Entre Étienne Klein et Blaise Pascal, le compagnonnage ne date pas d’hier. Il y a eu d’abord la découverte, en classe de première, des Pensées, lues et commentées par un professeur de lettres ému presque jusqu’aux larmes, dont le trouble ne pouvait laisser indifférent. Il y a eu ensuite la rencontre avec ses écrits scientifiques. « Pascal me fascine par son écriture, la langue magnifique qui est la sienne, et aussi par son immense productivité scientifique, alors même qu’il ne s’est consacré aux sciences que bien peu d’années », explique le physicien passionné d’histoire des sciences. Pour ce grand admirateur de l’« effrayant génie », qui confie avoir toujours l’une de ses œuvres à portée de main, la résidence-musée à la BnF était l’occasion rêvée de remonter à la source. Encore plus en cette année 2023 marquant le 400e anniversaire de la naissance du philosophe et mathématicien.

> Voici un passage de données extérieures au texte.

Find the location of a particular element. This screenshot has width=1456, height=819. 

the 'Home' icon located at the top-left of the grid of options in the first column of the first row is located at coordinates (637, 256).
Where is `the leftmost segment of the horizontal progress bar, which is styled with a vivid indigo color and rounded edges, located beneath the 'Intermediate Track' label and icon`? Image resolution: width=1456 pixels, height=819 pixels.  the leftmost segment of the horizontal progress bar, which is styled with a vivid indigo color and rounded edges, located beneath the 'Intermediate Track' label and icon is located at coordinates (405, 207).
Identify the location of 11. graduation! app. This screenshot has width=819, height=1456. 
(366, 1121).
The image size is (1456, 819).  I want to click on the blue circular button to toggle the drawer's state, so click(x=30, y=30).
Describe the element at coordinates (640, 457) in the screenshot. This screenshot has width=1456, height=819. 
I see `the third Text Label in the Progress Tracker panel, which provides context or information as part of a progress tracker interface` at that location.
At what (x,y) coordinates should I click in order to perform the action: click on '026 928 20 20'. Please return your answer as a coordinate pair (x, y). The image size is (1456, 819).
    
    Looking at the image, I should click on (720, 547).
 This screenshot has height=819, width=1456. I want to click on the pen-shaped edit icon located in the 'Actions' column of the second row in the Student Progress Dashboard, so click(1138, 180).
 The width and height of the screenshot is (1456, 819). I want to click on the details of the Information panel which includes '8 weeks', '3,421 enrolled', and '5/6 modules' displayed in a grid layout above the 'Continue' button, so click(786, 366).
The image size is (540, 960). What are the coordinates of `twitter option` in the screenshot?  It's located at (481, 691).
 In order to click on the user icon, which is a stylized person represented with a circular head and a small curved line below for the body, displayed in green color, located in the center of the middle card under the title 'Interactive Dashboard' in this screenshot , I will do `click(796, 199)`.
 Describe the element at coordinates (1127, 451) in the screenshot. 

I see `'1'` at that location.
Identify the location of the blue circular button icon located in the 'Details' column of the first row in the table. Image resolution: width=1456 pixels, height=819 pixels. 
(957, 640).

Le récit d’une expérience cruciale
Les éditions originales de Pascal ne manquaient pas. Le choix d’Étienne Klein s’est finalement arrêté sur le Récit de la grande expérience de l’équilibre des liqueurs, conservé à la bibliothèque de l’Arsenal. « Je connaissais déjà le Traité sur le vide, sur lequel j’avais travaillé pour mon livre Ce qui est sans être tout à fait. J’ai pu lire grâce aux conservateurs de la BnF deux autres textes que Pascal avait écrits sur le sujet, dont ce petit ouvrage d’à peine 30 pages paru en 1648. Il y relate l’expérience cruciale qu’il avait lui-même conçue et qui a coupé l’histoire en deux : il y eut un “avant” et un “après”. Suivant ses directives, Florin Périer, son beau-frère, a monté un tube de Torricelli [baromètre au mercure] au sommet du puy de Dôme et constaté que la hauteur de la colonne de mercure diminuait avec l’altitude, ce qui démontrait que la prétendue horreur de la nature pour le vide pouvait s’expliquer par les seuls effets du poids de l’air, autrement dit par ce qu’on appellera plus tard la “pression atmosphérique”. Il fut ainsi mis fin à la “querelle du vide” qui avait commencé quelques années plus tôt. »
Un parfum de sacré
En découvrant l’ouvrage relié de cuir, Étienne Klein a immédiatement ressenti ce « halo symbolique » attaché à l’œuvre originale qu’évoque Walter Benjamin. Il perçoit la fragilité de l’objet, imagine le travail de l’imprimeur disposant ses lettres de plomb pour composer sa page. « Il y avait aussi comme un parfum de sacré, auquel je ne m’attendais pas. Les gestes du conservateur manipulant le livre étaient presque liturgiques. » Étienne Klein fait tourner les pages, photographie les passages qui l’intéressent particulièrement. Pour l’intégralité du texte, il pourra se reporter aux œuvres de Pascal en Pléiade, auxquelles il manquera cependant toujours le « supplément d’âme » de cette première édition.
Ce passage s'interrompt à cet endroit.